─── TEXT BLOCK ───

Posted by admin on December - 18 - 2012

Woodland plants, the herbaceous layer in a woodland, with the tree and shrub layers above it, require a number of environmental qualities to succeed in gardens. Most of the European and North American plants are spring ephemerals; ie. they come up, flower and to some extent have their period of growth before the leaves are on the trees. Asiatic woodland flora is usually later flowering and often comes from a temperate monsoon type climate so usually grows through the season. To some extent we need a different growing situation for the two types. The first group will do well in a situation with shade and lots of spring and some winter moisture, drying up in summer. These are well suited to planting under trees and shrubs in shaded borders, and includes many of the spring treasures including snowdrops, Erythronium, Trillium, Sanguinaria and Primula. Asiatic species normally want the impossible moist but well drained soil with drier soil in winter and so do better in a raised bed with non-stagnant moisture retentive, humus rich soil, with constant shade from a wall or trees. This group includes many commonly grown garden plants such as Actaea, Thalictrum, Deinanthe, Ligularia and Meconopsis.

Actaea ‘Pritchards Giant’

Many of the spring flowering species are plants that have fast periods of growth to flowering using reserves laid down the previous year. The longer these plants can be kept in leaf in the current year the greater the pay back the following year. So keeping them cool and not allowing them to dry up totally until midsummer will mean that the longer period of growth will pay back the investment used in the spring growth spurt, eventually excess reserves will be laid down so they will form clumps from single plants. Summer flowering plants including many of the Asiatic woodland plants will respond immediately and flower and grow better the same year.

Plants for Dry Shade

Many of the fibrous rooted herbaceous woodland plants from Europe and North America are amongst the most drought tolerant of the plants we can grow in shade. These include plants from Europe such as some Geranium sp, European Aquilegia sp., Lamium, Brunnera, Pulmonaria, Mellitis , Helleborus (particularly foetidus) and many of the native ferns as well as North American genera Tiarella and Polygonatum. The ultimate example is Ivy (Hedera helix), easy and tough as a woodland floor plant in the UK surviving through the driest conditions after the Spring ephemerals have dried up and died down for the Summer, it will tolerate almost impossible conditions in the garden.
Ferns will often tolerate very dry conditions particularly the male ferns (Dryopteris filix-mas), golden scale (Dryopteris affinis), soft shield (Polystichum setiferum) and hard shield (Polystichum aculeatum). They will often be found in damp spots but that is more to do with the moisture needed for the reproduction at the prothallus stage than the adult plant, by planting a young but adult fern and keeping it watered until the roots are established they can be grown in dry condition such as under hollies etc.

───

> [PROBLEMS TO SOLVE]:
1. Answer these from the woodland plants post:
(a) What kind of bed does it recommend for Asiatic species?
(b) Which Helleborus does it single out as drought tolerant?
(c) What does it call the ultimate example of a plant for dry shade?
2. Please rewrite the woodland plants post between "Ferns will often" and "under hollies etc.", inclusive, swapping "hollies" for "beeches".
3. List every fern in the woodland plants post that it says tolerates very dry conditions, with its botanical name.
The material after the woodland plants post is separate from it.

─── DATA EXCERPT ───

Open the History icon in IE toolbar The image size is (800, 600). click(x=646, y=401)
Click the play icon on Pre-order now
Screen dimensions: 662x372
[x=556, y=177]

───

> [TASK RESULTS]:
1.
(a) A raised bed with non-stagnant, moisture-retentive, humus-rich soil and constant shade from a wall or trees.
(b) Helleborus foetidus.
(c) Ivy (Hedera helix).

2.
Ferns will often tolerate very dry conditions particularly the male ferns (Dryopteris filix-mas), golden scale (Dryopteris affinis), soft shield (Polystichum setiferum) and hard shield (Polystichum aculeatum). They will often be found in damp spots but that is more to do with the moisture needed for the reproduction at the prothallus stage than the adult plant, by planting a young but adult fern and keeping it watered until the roots are established they can be grown in dry condition such as under beeches etc.

3.
- Male fern (Dryopteris filix-mas)
- Golden scale (Dryopteris affinis)
- Soft shield (Polystichum setiferum)
- Hard shield (Polystichum aculeatum)